Material provided below:

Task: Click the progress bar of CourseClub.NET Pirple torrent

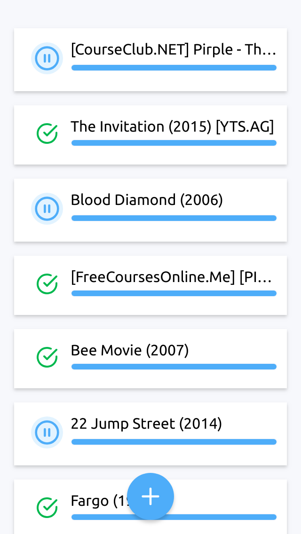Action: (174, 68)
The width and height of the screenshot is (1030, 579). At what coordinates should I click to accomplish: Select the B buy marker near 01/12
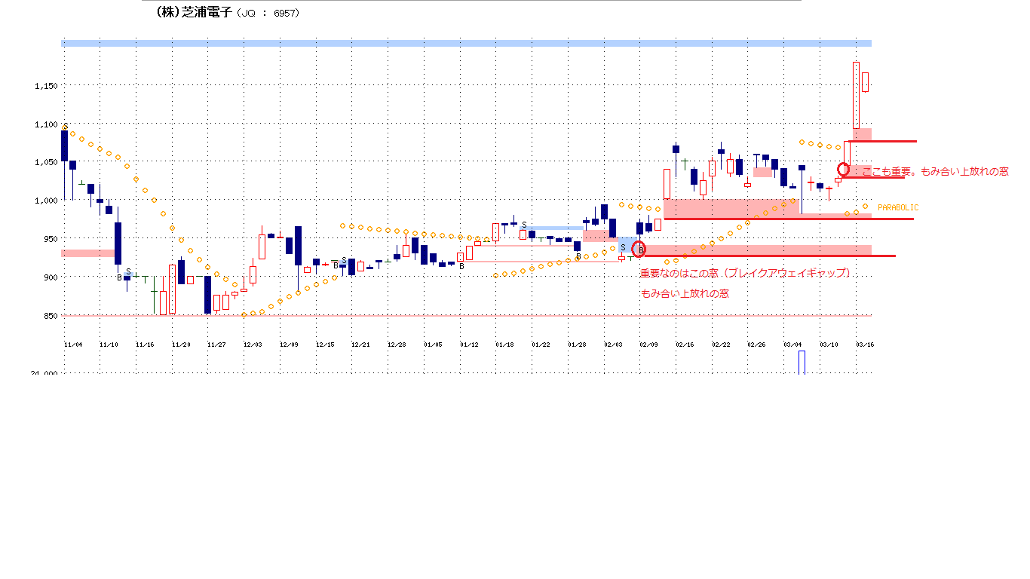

End of Material provided.
Material provided below:

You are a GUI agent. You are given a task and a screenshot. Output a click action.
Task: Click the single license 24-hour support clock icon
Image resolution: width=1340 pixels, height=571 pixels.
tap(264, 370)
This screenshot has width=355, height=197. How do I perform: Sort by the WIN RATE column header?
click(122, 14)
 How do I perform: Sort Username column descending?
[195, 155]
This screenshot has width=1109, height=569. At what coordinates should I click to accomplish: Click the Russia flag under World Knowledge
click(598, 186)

End of Material provided.
Material provided below:

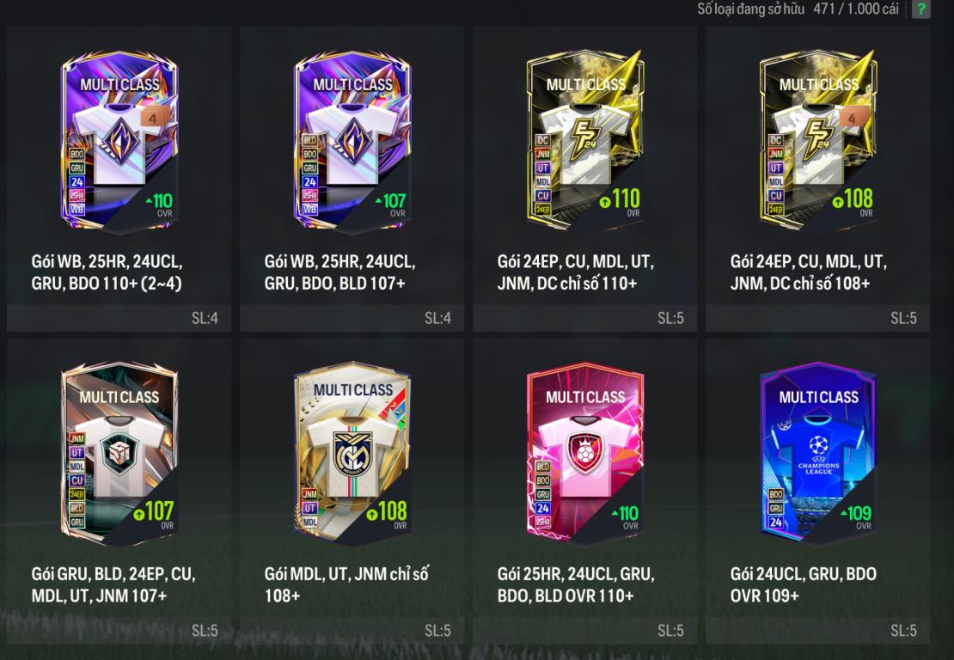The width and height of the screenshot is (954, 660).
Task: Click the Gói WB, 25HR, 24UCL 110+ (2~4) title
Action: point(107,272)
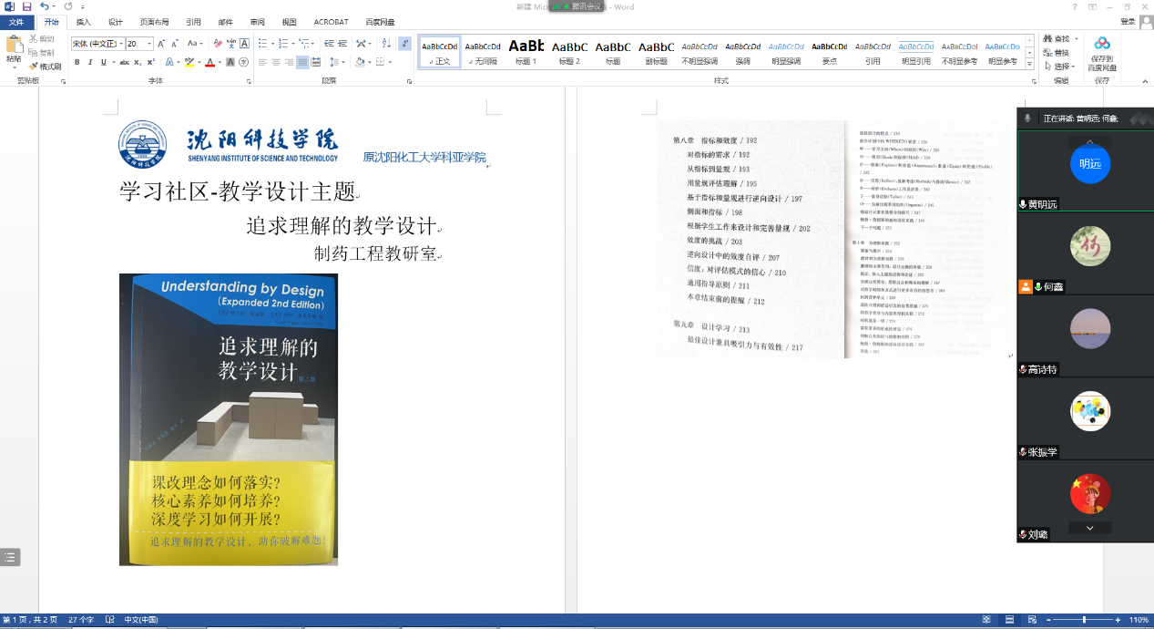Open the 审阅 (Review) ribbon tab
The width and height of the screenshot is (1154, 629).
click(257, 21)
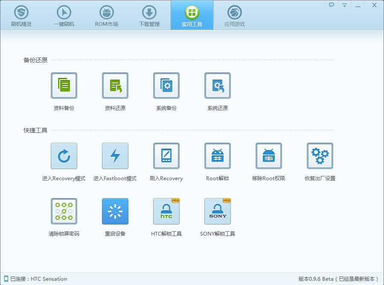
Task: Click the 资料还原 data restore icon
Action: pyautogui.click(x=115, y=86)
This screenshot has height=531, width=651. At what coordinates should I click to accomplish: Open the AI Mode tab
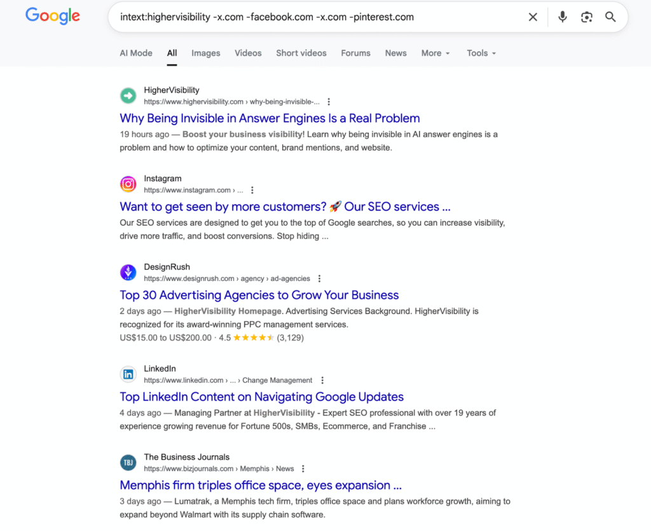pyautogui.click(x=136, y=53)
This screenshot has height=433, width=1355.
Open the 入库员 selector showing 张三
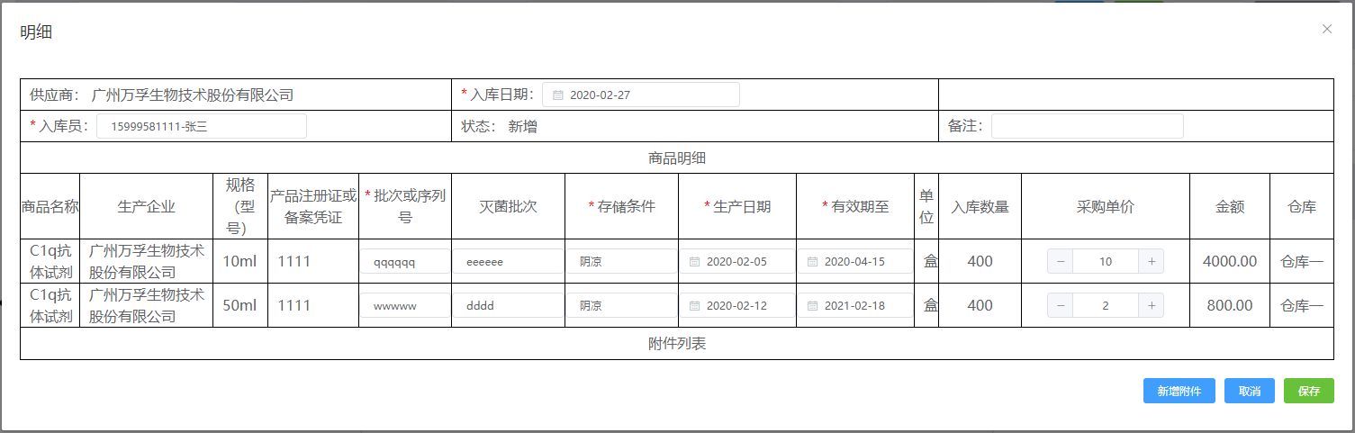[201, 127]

End of Material provided.

> _Try it_
In the data above, the stretch from the line with "Task: Click the progress" through the line with "The width and height of the screenshot is (1030, 579)." is to be returned exactly, minus any pictures.

> _Task output_
Task: Click the progress bar of CourseClub.NET Pirple torrent

Action: (174, 68)
The width and height of the screenshot is (1030, 579). At what coordinates should I click to accomplish: Select the B buy marker near 01/12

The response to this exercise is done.